Use significance level 0.05(5%) with df=10 and the t value is 2.228.

Step 6:
Compare t-table value from step 5 (2.228) to the calculated t value(-2.74)
Here the calculated t value is greater than the table value at significance level 0.5 and the p-value is less than the significance level. So you can reject the null hypothesis that there is no difference between mean.

Note:
You can ignore the minus or plus sign while comparing two t values. A larger or higher t value shows that the difference between groups mean are greater than the pooled standard error. Which indicates a more significant difference between the groups.
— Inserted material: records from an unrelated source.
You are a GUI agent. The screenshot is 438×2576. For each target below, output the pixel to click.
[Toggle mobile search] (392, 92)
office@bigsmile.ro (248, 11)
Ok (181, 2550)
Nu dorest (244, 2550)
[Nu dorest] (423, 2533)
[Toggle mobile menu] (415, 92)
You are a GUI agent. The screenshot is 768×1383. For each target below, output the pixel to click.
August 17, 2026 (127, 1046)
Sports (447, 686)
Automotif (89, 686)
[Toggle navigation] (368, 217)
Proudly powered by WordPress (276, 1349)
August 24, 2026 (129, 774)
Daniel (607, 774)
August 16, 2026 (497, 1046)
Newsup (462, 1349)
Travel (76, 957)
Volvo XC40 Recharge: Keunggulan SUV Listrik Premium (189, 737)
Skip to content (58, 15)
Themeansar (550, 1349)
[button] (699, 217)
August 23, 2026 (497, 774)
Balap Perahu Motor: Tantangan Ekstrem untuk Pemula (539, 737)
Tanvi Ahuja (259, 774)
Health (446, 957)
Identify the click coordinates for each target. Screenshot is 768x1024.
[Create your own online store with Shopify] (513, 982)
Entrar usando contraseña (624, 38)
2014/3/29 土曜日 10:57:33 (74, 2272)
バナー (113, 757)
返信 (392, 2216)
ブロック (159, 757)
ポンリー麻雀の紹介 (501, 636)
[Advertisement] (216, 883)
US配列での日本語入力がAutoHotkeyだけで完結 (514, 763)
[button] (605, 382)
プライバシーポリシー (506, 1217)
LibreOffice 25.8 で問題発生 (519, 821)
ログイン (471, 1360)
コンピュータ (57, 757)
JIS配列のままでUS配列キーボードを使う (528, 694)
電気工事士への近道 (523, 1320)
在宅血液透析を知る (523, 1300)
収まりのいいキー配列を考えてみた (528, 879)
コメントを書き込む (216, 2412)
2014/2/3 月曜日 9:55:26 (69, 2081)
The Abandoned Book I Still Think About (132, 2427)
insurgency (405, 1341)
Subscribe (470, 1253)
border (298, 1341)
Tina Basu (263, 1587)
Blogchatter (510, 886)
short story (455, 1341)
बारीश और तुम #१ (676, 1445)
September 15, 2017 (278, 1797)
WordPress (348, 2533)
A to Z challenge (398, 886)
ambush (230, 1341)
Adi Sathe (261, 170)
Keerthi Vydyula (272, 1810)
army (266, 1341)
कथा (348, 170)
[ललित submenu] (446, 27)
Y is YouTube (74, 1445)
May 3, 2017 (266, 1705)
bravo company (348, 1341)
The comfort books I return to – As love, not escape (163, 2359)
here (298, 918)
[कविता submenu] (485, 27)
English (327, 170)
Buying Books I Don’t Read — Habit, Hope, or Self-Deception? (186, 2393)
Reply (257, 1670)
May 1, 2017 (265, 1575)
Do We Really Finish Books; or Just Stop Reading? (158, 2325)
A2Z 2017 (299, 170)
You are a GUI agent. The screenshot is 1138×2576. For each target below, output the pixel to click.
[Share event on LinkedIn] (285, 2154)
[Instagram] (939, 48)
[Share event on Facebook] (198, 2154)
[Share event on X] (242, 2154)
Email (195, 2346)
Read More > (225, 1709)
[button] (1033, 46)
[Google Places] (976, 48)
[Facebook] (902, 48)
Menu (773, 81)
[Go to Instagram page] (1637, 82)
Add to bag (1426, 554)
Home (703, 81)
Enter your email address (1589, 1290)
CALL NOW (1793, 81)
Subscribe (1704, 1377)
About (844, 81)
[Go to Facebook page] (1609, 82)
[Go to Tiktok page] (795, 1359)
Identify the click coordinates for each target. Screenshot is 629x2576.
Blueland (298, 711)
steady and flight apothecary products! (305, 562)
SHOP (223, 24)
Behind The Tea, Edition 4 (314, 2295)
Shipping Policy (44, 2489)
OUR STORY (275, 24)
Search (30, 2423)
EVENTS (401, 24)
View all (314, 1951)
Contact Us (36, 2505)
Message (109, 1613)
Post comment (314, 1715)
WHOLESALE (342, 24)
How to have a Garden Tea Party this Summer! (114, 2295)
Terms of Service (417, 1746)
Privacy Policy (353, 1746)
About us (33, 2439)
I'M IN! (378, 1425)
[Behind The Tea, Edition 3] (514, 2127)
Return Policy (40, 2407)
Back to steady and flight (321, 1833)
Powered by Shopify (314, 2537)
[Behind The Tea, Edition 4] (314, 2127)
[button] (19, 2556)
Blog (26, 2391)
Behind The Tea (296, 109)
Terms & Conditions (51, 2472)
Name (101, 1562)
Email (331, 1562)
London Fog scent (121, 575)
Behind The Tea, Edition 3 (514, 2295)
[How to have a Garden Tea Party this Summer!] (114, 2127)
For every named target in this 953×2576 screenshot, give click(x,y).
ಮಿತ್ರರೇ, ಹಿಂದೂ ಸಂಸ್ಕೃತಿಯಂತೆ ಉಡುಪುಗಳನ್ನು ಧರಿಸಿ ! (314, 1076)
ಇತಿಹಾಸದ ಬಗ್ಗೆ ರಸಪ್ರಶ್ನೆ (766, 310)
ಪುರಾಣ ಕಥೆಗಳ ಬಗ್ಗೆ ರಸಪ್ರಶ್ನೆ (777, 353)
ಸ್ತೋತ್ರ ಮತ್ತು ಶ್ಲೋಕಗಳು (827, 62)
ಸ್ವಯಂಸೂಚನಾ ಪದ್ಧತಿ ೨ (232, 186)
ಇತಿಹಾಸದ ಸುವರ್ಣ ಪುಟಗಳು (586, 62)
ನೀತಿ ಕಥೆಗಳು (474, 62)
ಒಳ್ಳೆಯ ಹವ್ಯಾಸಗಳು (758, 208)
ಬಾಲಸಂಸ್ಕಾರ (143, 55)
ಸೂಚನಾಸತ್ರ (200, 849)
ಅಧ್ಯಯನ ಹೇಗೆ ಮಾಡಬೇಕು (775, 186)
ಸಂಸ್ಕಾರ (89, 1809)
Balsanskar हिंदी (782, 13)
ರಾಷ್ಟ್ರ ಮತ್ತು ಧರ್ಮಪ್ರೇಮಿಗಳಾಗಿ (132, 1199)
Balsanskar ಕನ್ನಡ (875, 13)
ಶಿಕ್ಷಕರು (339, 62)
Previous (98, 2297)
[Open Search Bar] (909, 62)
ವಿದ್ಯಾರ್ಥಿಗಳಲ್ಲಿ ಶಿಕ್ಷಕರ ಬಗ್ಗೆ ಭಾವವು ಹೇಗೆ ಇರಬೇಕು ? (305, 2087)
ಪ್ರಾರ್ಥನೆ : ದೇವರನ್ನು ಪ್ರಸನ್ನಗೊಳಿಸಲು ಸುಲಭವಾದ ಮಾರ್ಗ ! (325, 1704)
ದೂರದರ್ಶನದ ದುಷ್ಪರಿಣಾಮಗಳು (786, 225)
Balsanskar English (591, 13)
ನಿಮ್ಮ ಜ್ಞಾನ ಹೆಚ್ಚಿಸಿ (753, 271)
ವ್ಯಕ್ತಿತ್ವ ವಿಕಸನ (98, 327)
You can also compare the calculated t value against the values in the critical value chart to determine whether the t value is greater than the expected value, then reject the null hypothesis.

Z test

Z test is used if the population coefficient correlation is not zero. In the z test sample size is large(n>30). Z test is used whether two populations mean are different and also population variance is known. Z test is based on the standard normal distribution.
Formula: Z=(x-m)/(σ/√n)
Here,
x=sample mean
m=population mean
σ=standard deviation
n=number of sample

Let's see an example:
You get a complaint that the boys in the primary school were underfed. Now you have to find that is the complaint is true or false. Now let's solve this problem using the Z test.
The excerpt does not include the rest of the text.